Where these forces collide is a middle ground called client-server. Under this architecture, desktop machines and high-end computers both play a role. The desktops are clients, linked up via networks. The networks are managed by powerful computers called servers.

If Microsoft can take over the server end as it dominates the client end of the market, it will be superbly positioned for the next generation of computing.

After all, computer users of all stripes eventually will need to move to a new operating system. The current one for desktops - DOS, in most cases - is more than 10 years old and showing its age. Businesses want an operating system software that will allow their servers to connect to various kinds of computers, not just the common personal computer.

"Windows NT does not break any new ground for the industry," says Bruce Lupatkin, managing director of technology research for Hambrecht & Quist. But "it breaks ground for Microsoft. Someone with Microsoft's presence can rally people around."

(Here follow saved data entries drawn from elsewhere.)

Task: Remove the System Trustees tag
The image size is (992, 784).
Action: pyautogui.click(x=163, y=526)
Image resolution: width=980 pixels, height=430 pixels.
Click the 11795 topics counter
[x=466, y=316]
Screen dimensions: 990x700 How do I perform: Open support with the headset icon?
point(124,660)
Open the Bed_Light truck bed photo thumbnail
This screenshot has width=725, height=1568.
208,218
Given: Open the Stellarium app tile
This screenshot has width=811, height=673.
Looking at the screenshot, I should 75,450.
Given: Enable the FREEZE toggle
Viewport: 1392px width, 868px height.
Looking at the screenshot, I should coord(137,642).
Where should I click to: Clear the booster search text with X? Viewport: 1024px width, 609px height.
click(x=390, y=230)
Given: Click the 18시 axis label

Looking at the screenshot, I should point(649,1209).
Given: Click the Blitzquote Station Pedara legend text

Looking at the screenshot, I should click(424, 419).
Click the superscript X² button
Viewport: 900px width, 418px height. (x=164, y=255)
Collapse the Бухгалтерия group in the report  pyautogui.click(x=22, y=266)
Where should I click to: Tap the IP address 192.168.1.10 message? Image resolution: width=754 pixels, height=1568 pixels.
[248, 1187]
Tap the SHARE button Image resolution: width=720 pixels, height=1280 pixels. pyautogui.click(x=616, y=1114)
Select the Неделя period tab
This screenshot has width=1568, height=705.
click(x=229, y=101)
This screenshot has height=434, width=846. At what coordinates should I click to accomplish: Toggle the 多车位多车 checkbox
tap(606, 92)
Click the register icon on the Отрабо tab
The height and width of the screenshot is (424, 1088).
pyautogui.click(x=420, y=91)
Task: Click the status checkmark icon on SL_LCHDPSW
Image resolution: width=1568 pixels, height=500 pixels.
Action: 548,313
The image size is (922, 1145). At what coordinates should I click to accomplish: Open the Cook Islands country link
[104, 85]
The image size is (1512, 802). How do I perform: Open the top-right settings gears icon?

When Microsoft launched the product, it also announced that 24 personal computer manufacturers planned to ship machines based on Windows NT. These companies are not just traditional PC makers. They are non-PC manufacturers like Digital Equipment Corporation. That is a key advantage for NT: It will run on hardware that is not based on Intel Corporation's microprocessors.

"It's an extremely big deal," Ms. Kirzner says. Windows NT will be able to link up multiple platforms while its main competitor - Unix - has not.

Unix provides the biggest challenge to NT, analysts agree. Since NT is so new, they say, it will take at least 18 months before the product takes off. Corporations may decide instead to go with Unix.

Windows NT "is a bright child of good parents, and it will grow up," says Mr. Donovan of WorkGroup Technologies. "But right now, we are not going to give it a driver's license."

Unix software companies have moved to counter the Microsoft threat. After years of bickering, they announced earlier this year that they would support a common version of the software.

Other operating systems could also pose a threat to NT. IBM has had its competing product, OS/2, on the market for more than a year and just upgraded it last week. But it so far has not set the industry on fire.

Novell Inc., which dominates desktop networking software, has a competing DOS product and is acquiring a Unix company as well.

IBM has also teamed up with Apple Computer Inc. to develop a new operating system built around a technology called object-oriented programming.

It may be that NT flops but that other Microsoft products pick up the slack. Microsoft is developing an object-oriented operating system, code-named Cairo, that could be a winner. Or the already popular graphical user interface, Windows 3.1, could eventually develop into a full-blown operating system.

In any one of these ways, Microsoft has the potential to continue to dominate the market.

"It's a little like Baskin Robbins," Mr. Lupatkin says. "It's all ice cream, but which flavor do you like?"